Yesterday, the UK’s Investigatory Powers Tribunal informed Amnesty International that British intelligence agency GCHQ had spied on the human rights organization by intercepting and accessing its email communications.

Even in light of Edward Snowden’s revelations, this is a stunning development: The UK surveilled one of the world’s largest human rights organizations. We do not know the scale of the surveillance or the reason for it, or even the extent and ways in which Amnesty International communications were accessed for what in US parlance would be termed collection and use. The tribunal judged the UK’s actions to be lawful and proportionate, but we don’t know the basis for its reasoning.

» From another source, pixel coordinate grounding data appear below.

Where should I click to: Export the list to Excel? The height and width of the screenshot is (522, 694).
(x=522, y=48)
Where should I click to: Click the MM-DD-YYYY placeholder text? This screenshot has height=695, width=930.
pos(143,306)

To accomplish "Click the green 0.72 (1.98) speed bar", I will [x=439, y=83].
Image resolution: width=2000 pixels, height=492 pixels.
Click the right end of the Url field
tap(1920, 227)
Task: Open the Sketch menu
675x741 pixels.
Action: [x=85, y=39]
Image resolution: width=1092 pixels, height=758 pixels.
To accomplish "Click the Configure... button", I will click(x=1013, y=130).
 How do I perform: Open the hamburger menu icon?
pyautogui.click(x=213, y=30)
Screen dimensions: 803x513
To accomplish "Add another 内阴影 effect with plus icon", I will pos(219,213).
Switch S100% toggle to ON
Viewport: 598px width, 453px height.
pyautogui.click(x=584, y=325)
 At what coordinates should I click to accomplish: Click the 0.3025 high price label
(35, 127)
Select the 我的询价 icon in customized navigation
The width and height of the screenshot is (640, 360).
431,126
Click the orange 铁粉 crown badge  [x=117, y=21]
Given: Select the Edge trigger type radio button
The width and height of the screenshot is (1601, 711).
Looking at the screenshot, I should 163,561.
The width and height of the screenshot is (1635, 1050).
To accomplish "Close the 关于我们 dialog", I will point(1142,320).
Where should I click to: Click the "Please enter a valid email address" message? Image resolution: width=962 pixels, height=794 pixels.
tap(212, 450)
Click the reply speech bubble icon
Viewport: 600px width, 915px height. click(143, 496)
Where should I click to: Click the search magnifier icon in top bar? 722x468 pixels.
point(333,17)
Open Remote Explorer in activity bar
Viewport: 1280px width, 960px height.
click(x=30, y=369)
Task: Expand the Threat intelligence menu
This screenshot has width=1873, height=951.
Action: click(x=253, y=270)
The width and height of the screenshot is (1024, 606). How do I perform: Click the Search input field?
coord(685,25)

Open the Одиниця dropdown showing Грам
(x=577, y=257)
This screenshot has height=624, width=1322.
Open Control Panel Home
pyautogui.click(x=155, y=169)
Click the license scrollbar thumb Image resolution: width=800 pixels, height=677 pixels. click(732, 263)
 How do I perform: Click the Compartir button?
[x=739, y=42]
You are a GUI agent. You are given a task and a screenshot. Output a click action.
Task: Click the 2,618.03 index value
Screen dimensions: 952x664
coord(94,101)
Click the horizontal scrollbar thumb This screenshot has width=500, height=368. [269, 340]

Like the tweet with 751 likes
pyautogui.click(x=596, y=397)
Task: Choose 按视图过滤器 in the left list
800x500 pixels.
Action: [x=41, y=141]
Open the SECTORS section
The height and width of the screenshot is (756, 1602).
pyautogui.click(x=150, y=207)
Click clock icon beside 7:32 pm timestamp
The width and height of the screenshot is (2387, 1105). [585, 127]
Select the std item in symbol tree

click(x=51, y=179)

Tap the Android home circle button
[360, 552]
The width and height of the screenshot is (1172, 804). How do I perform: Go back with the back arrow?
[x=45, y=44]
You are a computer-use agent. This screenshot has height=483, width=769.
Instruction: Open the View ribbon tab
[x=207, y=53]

The implications for Amnesty International and human rights work generally are huge and worrisome. Amnesty International researchers document violations by interviewing witnesses and survivors. We are on the ground in conflict zones and in crisis situations. Our sources are taking a risk: If foreign governments or armed groups knew they were speaking to us, it could lead them to be retaliated against, detained, tortured, or even killed. We take precautions to protect the confidentiality of our communications, but we’ve long feared that indiscriminate mass surveillance and extensive intelligence sharing are undermining the effectiveness of our precautions.

So with the UK’s judicial determination, there are several looming questions about the ramifications for our human rights work around the world:

  1. Is the UK government sharing Amnesty International’s email communications with other governments, and if so which governments?
  2. And what third party governments are they, in turn, sharing our emails with? Does the UK monitor what foreign governments do with this intelligence?
  3. What measures does the UK take to ensure that Amnesty International’s email communications about human rights crises and cases — including the trials, detention, disappearances, and abuse of human rights defenders, dissidents, reformists, and members of religious and racial minority groups — do not end up in the hands of the very same abusive governments about which we are reporting?
  4. In other words, what steps is the UK taking to ensure its “intelligence collection” of our human rights work does not make it a handmaiden to further human rights abuses by the foreign governments with which it shares our communications?

We’re also concerned about the UK’s extensive intelligence-sharing with the US government. Here are just a few of the unknowns:

  1. Did the US know that the UK was spying on Amnesty International? If such spying included US persons who work for Amnesty International, did the US government know? What about UK spying on communications between Amnesty International Ltd. and Amnesty International’s US-based section? Or between Amnesty International Ltd.’s staff based in the US and colleagues or human rights defenders based abroad, for instance where the communications pass through UK territory?
  2. Is the US receiving Amnesty International’s email communications or intelligence reports about these communications from the UK? That is, is the US getting a backdoor around any US policies or legal restrictions on spying on human rights groups or US persons?
  3. Is the effect of the extensive US-UK intelligence sharing arrangement that the US intelligence community has a “head start” on Amnesty International’s reporting about US human rights abuses, including recent reports on US drone strikes in Pakistan, Guantánamo, and torture?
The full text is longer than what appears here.